=== About this exercise ===
Please say how many lines in the material include the string "coordinates", and nothing else.

=== Record excerpts ===

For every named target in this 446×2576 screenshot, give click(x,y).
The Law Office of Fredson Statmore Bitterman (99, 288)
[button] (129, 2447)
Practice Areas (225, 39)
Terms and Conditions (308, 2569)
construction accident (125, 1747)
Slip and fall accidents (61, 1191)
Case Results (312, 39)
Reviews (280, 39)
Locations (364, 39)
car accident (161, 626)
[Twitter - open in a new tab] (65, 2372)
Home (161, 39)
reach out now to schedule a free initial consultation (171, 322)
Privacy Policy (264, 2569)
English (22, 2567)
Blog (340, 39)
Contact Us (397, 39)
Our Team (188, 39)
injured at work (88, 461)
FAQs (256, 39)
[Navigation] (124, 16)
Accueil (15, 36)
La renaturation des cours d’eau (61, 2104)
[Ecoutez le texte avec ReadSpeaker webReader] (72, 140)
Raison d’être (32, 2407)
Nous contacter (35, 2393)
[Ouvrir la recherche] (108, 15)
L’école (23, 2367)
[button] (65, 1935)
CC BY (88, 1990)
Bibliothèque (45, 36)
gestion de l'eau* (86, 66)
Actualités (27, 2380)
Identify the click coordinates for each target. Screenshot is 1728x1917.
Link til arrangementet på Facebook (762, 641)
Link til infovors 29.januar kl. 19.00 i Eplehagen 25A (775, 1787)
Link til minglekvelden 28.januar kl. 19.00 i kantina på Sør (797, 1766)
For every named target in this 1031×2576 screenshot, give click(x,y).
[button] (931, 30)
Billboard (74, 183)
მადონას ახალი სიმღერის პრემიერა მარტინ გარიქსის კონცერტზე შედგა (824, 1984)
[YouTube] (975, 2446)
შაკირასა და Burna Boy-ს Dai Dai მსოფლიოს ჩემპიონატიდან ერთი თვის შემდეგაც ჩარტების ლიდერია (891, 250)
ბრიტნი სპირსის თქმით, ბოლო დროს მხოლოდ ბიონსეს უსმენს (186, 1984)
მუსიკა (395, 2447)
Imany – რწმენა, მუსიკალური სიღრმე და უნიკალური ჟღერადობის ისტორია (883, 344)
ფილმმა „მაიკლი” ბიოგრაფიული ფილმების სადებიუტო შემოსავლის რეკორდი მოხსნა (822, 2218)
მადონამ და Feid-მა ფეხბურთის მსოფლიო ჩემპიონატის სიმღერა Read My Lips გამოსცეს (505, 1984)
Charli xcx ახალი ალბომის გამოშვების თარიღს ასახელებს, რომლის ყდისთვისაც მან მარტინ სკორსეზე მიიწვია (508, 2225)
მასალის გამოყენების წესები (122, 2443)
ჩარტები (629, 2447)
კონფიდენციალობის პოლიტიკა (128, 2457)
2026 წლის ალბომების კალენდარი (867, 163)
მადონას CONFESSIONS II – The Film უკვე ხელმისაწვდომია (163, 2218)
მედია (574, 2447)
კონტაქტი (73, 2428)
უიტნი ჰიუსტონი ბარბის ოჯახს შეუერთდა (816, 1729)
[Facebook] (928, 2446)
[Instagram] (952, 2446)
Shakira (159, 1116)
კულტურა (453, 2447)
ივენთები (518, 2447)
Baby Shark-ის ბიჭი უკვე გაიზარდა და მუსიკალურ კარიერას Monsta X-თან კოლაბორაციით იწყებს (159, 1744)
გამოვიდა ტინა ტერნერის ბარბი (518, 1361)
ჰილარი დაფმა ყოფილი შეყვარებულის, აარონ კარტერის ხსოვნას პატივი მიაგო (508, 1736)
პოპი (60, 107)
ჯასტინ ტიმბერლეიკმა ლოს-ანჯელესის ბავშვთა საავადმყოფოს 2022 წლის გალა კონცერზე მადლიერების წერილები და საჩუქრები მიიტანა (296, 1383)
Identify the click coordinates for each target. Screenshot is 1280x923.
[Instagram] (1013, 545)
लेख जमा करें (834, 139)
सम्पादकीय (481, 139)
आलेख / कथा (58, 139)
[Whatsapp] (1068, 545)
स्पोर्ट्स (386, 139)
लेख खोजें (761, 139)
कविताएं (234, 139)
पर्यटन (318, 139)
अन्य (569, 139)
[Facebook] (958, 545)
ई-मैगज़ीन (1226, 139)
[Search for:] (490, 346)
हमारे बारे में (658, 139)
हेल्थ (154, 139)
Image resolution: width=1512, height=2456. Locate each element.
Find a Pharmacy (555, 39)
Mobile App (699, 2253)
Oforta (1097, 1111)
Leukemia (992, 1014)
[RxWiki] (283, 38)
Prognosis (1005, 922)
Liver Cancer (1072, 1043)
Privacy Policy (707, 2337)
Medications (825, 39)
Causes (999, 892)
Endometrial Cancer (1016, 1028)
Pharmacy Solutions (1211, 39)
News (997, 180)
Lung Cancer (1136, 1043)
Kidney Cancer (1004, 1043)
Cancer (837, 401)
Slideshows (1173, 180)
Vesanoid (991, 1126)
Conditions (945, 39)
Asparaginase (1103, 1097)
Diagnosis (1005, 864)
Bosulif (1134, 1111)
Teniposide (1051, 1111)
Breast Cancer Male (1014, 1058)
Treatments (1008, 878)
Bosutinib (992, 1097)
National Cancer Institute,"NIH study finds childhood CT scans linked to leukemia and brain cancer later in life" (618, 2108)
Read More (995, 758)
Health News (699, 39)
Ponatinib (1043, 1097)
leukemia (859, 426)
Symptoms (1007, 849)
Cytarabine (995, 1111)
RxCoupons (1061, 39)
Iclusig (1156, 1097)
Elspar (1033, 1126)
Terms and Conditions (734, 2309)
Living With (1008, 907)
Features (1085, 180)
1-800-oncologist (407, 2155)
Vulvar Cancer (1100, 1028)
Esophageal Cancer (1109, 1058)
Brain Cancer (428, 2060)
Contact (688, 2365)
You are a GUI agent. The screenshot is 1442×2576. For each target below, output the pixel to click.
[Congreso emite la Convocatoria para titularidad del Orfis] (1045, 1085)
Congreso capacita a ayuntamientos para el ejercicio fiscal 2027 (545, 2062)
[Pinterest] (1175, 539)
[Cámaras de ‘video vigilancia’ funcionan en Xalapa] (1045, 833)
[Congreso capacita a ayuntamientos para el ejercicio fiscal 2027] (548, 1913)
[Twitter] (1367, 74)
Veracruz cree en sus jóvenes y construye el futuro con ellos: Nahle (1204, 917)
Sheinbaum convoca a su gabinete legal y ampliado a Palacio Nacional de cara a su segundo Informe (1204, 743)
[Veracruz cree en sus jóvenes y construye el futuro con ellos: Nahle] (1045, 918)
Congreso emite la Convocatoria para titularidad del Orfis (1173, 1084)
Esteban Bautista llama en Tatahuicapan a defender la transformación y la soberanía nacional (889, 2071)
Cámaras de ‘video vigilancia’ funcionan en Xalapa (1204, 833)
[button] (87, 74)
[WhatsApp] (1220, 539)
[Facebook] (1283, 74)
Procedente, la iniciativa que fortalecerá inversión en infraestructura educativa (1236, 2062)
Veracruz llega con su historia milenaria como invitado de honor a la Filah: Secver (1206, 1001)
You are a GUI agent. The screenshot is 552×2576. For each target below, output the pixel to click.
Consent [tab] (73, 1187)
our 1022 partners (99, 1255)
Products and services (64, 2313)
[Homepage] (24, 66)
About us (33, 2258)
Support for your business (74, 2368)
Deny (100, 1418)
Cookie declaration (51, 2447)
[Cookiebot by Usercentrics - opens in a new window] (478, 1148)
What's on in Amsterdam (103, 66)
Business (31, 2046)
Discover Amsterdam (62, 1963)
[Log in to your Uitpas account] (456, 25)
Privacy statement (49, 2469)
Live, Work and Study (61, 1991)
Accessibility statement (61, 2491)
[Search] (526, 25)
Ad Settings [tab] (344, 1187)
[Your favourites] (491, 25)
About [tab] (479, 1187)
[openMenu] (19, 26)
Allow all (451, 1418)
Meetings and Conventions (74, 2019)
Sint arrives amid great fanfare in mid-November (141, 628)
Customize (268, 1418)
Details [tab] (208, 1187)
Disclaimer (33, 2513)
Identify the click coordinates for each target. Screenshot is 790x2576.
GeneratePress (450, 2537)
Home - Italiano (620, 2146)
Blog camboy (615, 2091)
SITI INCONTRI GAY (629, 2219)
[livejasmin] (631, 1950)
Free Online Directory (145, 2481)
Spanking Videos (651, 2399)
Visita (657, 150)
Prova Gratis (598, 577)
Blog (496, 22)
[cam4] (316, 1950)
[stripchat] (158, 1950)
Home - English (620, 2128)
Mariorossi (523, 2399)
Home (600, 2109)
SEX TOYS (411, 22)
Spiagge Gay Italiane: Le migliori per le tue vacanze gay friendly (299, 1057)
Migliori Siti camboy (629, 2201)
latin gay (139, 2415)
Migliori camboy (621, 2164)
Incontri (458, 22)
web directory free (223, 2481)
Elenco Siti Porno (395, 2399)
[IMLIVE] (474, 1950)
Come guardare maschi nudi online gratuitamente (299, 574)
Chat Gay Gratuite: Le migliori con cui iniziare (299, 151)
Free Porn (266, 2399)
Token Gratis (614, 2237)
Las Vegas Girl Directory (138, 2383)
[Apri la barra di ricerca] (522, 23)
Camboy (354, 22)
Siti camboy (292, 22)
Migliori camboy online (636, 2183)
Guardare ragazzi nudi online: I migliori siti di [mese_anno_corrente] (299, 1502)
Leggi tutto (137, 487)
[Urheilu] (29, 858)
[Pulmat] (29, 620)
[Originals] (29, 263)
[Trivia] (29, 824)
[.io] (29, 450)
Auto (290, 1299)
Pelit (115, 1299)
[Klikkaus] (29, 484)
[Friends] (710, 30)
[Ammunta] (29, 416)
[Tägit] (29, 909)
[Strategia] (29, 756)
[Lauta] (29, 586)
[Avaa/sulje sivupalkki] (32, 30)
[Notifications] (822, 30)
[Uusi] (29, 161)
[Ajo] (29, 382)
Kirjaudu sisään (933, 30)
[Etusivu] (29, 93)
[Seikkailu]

=== Solved problem ===
3